Preenchidos os requisitos de admissibilidade, passo ao exame das alegações de ambas as Recorrentes.”
Dessa forma, incide o óbice da Súmula 7 deste STJ.
2. No mais, a recorrente alega violação ao art. 10 da Lei n. 9.656/1998, asseverando que o acordão estaria em dissonância com a recente jurisprudência dominante desta Corte quanto a medicações injetáveis, que, como no caso da autora, não pode ser considerada como de tratamento domiciliar.
Neste ponto, porém, ressalta-se que o acórdão recorrido está em consonância com o entendimento desta Corte, o qual admite como lícita a exclusão contratual pelas operadoras de planos de saúde quanto ao fornecimento de medicamentos para tratamento domiciliar, salvo os antineoplásicos orais (e fármacos correlacionados), a medicação assistida (home care) e os medicamentos incluídos no rol da Agência Nacional de Saúde para tal fim.
Da mesma forma, a tese da recorrente de que a bula do medicamento indica a necessidade de supervisão direta por profissional habilitado em saúde é totalmente contrária ao entendimento pacífico desta Corte que a Enoxaparina Sódica de 40mg é de uso domiciliar, sendo adquirida pelo interessado diretamente nas farmácias e com instruções para autoadministração.
Nesse sentido, confira-se:
AGRAVO EM RECURSO ESPECIAL. RECURSO ESPECIAL. CIVIL E PROCESSUAL CIVIL. PLANO DE SAÚDE. AÇÃO DE OBRIGAÇÃO DE FAZER CUMULADA COM INDENIZAÇÃO POR DANOS MORAIS. NEGATIVA DE PRESTAÇÃO JURISDICIONAL. NÃO VERIFICAÇÃO. PACIENTE GESTANTE COM TROMBOFILIA HEREDITÁRIA. RECUSA DE COBERTURA A MEDICAMENTO DE USO DOMICILIAR (CLEXANE/ENOXAPARINA). RECURSO PARCIALMENTE CONHECIDO E, NESSA EXTENSÃO, PROVIDO. 1. Inexiste violação dos arts. 489 e 1.022, ambos do CPC, quando o Tribunal de origem aprecia a controvérsia de forma clara, precisa e fundamentada, ainda que adote conclusão diversa da pretendida pela parte.
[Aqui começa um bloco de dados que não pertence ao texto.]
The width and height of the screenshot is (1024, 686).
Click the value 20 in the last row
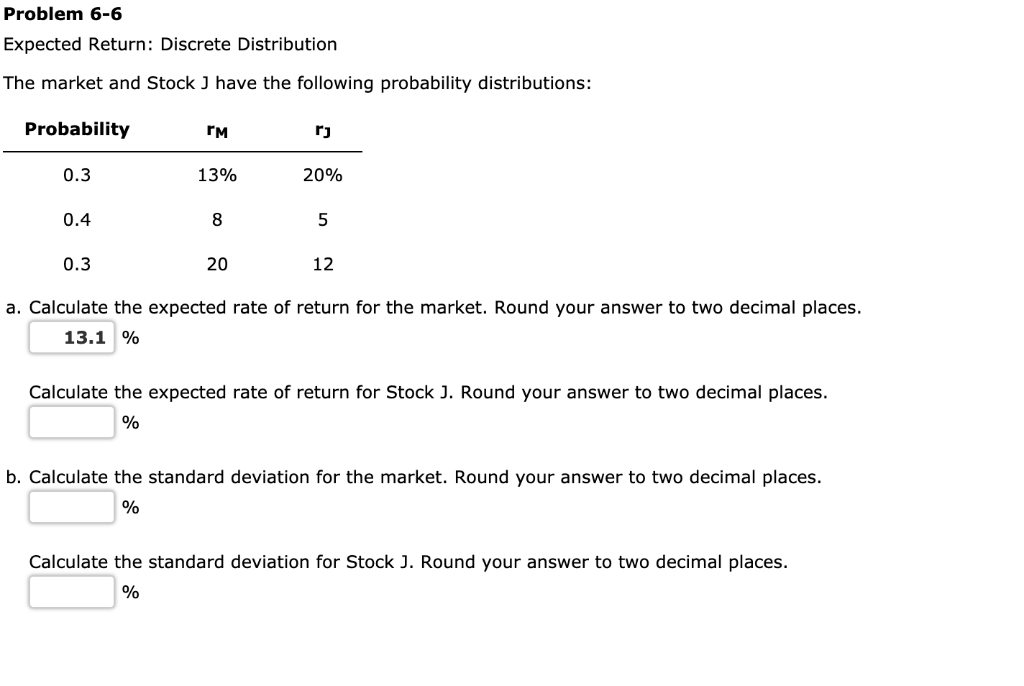[216, 264]
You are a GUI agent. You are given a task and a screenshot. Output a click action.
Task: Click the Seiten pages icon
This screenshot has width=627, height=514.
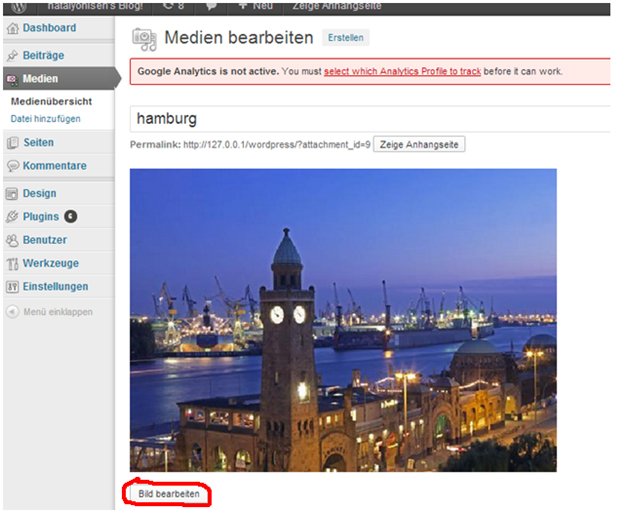coord(13,143)
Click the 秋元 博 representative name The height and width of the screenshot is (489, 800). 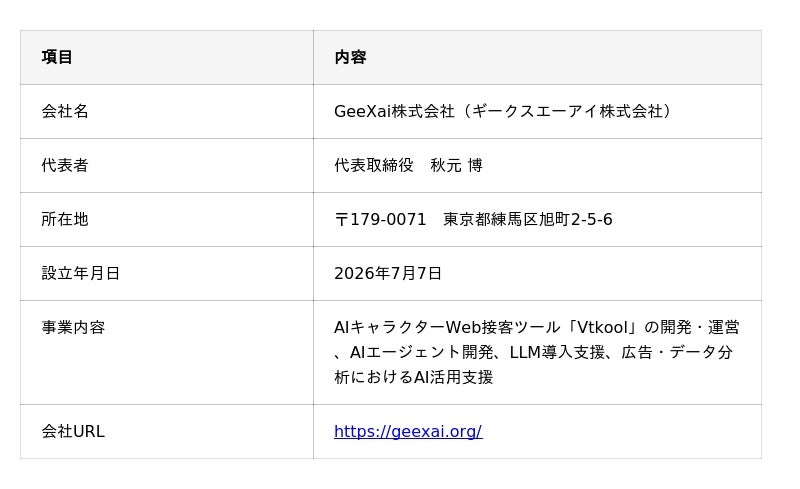456,165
O mero inconformismo com o resultado do julgamento não configura negativa de prestação jurisdicional. 2. O art. 10, VI, da Lei n. 9.656/98 autoriza expressamente a exclusão da cobertura de medicamentos para tratamento domiciliar, excetuando-se, em regra, os antineoplásicos orais e os procedimentos relacionados à continuidade de assistência hospitalar. 3. A cláusula contratual que reflete a exclusão prevista em lei não é abusiva, porquanto alinhada ao regime jurídico da saúde suplementar, que se sustenta em cálculos atuariais e na delimitação de riscos cobertos. 4. Esta Corte já consolido o entendimento de que o medicamento Clexane Enoxaparina 40mg é de uso domiciliar, pode ser adquirido em farmácias convencionais e possui bula com instruções de autoadministração, não se enquadrando nas exceções previstas na legislação (REsp n. 2.224.187/SP, relator Ministro João Otávio de Noronha, Quarta Turma, julgado em 15/9/2025, DJEN de 19/9/2025.) 5. Por se tratar de medicamento de autoadministração (injetável subcutâneo) para uso domiciliar, o medicamento Clexane não exige supervisão de profissional habilitado. Não se trata de medicamento classificado como de uso ambulatorial ou medicação assistida, e assim se enquadra na hipótese do art. 10, VI, da Lei nº 9.656/1998. 6. Recurso especial parcialmente conhecido e, nessa extensão, provido. (REsp n. 2.244.678/SP, relator Ministro Moura Ribeiro, Terceira Turma, julgado em 2/3/2026, DJEN de 5/3/2026, grifou-se.)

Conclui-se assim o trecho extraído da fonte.